Data provided:
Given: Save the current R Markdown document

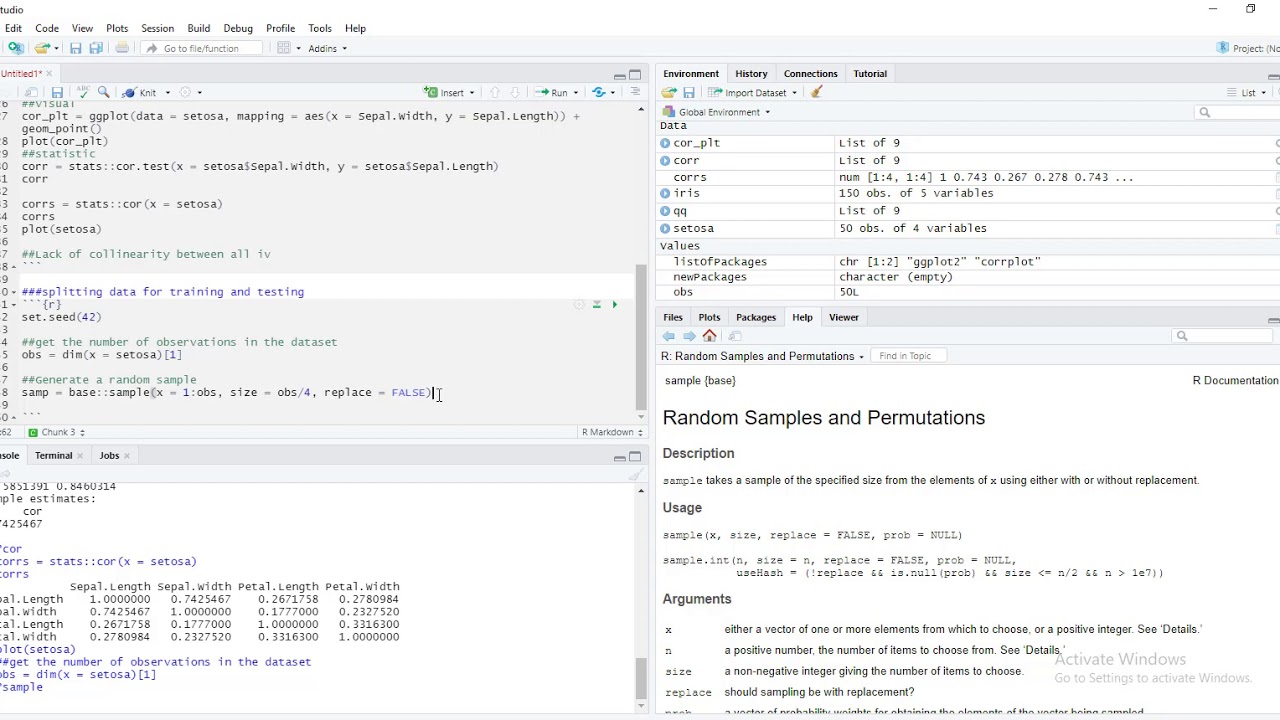Looking at the screenshot, I should [x=57, y=92].
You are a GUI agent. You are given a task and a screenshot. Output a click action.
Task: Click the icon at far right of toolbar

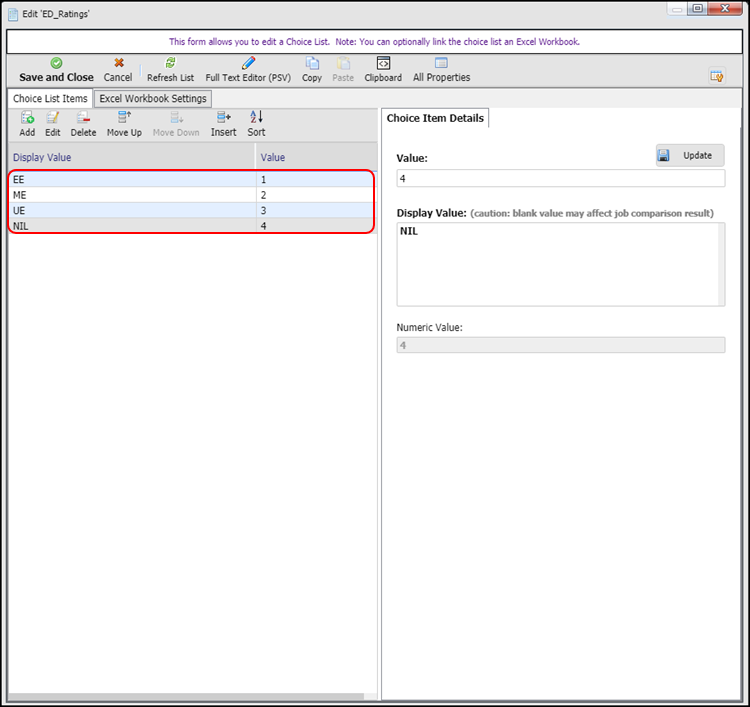click(716, 76)
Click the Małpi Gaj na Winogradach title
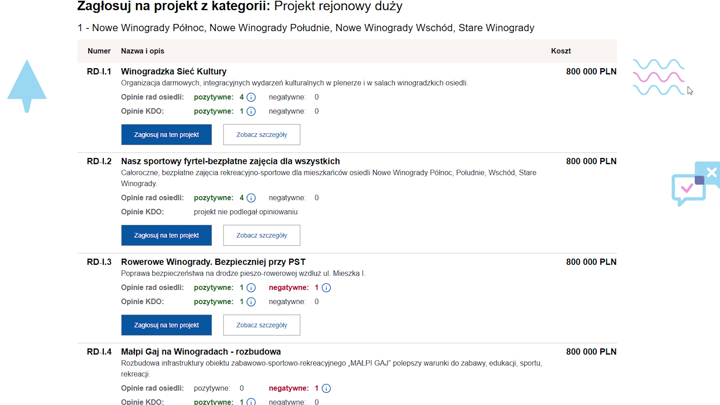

Instruction:
Copy all of the material above word for word, leaving out the pictures.

Answer to the exercise:
Given: Save the current R Markdown document

Looking at the screenshot, I should [x=57, y=92].
You are a GUI agent. You are given a task and a screenshot. Output a click action.
Task: Click the icon at far right of toolbar

click(716, 76)
Click the Małpi Gaj na Winogradach title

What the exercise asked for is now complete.